READING TEXT>
################

Ah, that's interesting - this works with gcc, but breaks with clang.

The following amended patch should fix this:
(I only added underscores to the pte_map_lock and pte_spinlock macros)

------------------------------------ 8< ---------------------------------

mm: add pte_map_lock() and pte_spinlock()

pte_map_lock() and pte_spinlock() are used by fault handlers to ensure
the pte is mapped and locked before they commit the faulted page to the
mm's address space at the end of the fault.

The functions differ in their preconditions; pte_map_lock() expects
the pte to be unmapped prior to the call, while pte_spinlock() expects
it to be already mapped.

################

COLLECTED MATERIAL>
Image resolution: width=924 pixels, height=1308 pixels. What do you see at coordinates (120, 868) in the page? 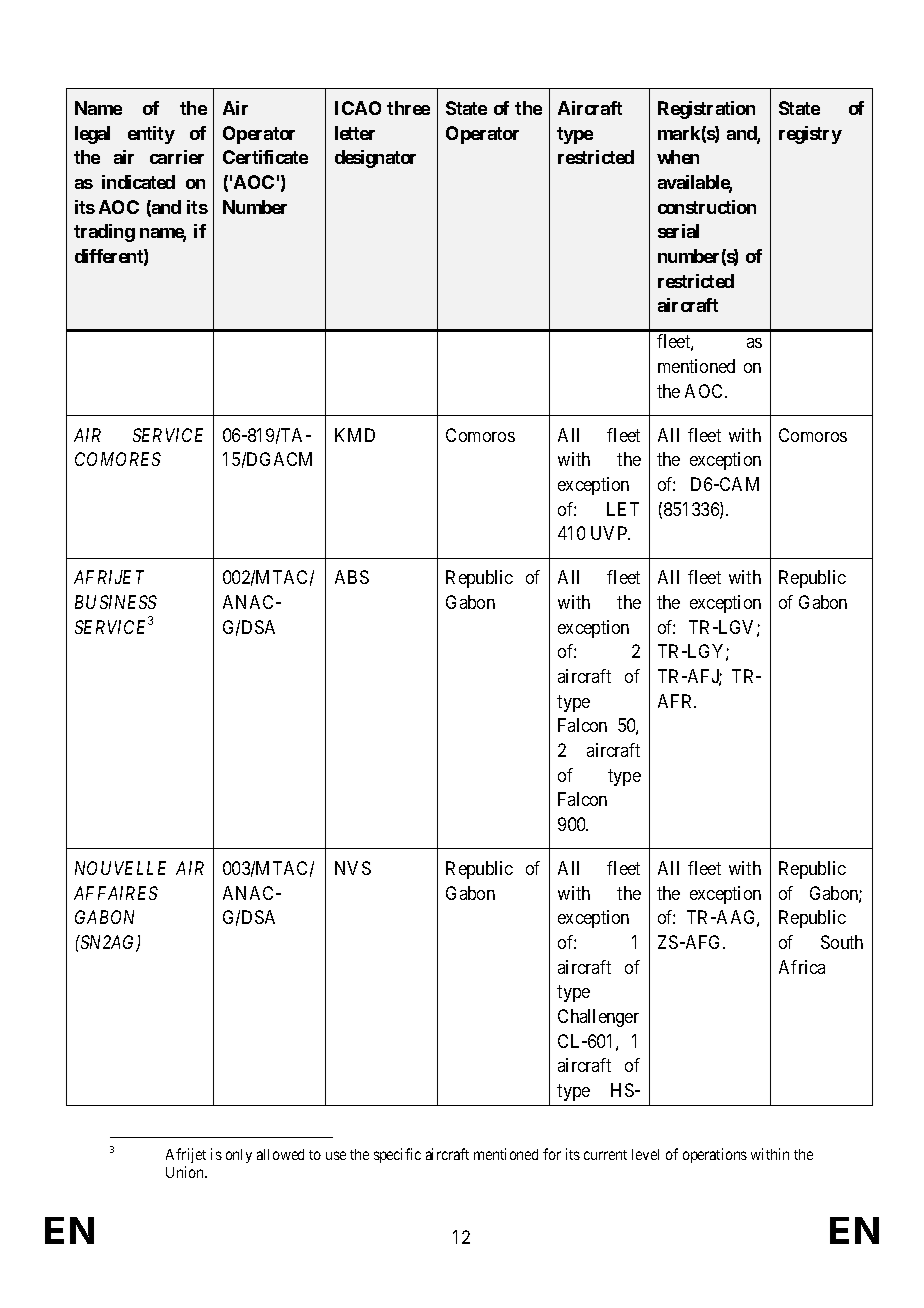
I see `NOUVELLE` at bounding box center [120, 868].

################

WORK TO COMPLETE>
A – In the patch text about pte_map_lock() and pte_spinlock(), what does pte_map_lock() expect of the pte before it is called?
B – Return the portion of the patch text between "The following amended" and "add pte_map_lock() and pte_spinlock()", inclusive.
C – Resume the patch text on pte_map_lock() and pte_spinlock() from the point where it stops.

EXERCISE ANSWERS>
A – It expects the pte to be unmapped prior to the call.

B –
The following amended patch should fix this:
(I only added underscores to the pte_map_lock and pte_spinlock macros)

------------------------------------ 8< ---------------------------------

mm: add pte_map_lock() and pte_spinlock()

C –
In the speculative fault case, the functions verify, after locking the pte,
that the mmap sequence count has not changed since the start of the fault,
and thus that no mmap lock writers have been running concurrently with
the fault. After that point the page table lock serializes any further
races with concurrent mmap lock writers.

If the mmap sequence count check fails, both functions will return false
with the pte being left unmapped and unlocked.

Signed-off-by: Michel Lespinasse <[email protected]>
---
include/linux/mm.h | 38 ++++++++++++++++++++++++++
mm/memory.c | 66 ++++++++++++++++++++++++++++++++++++++++++++++
2 files changed, 104 insertions(+)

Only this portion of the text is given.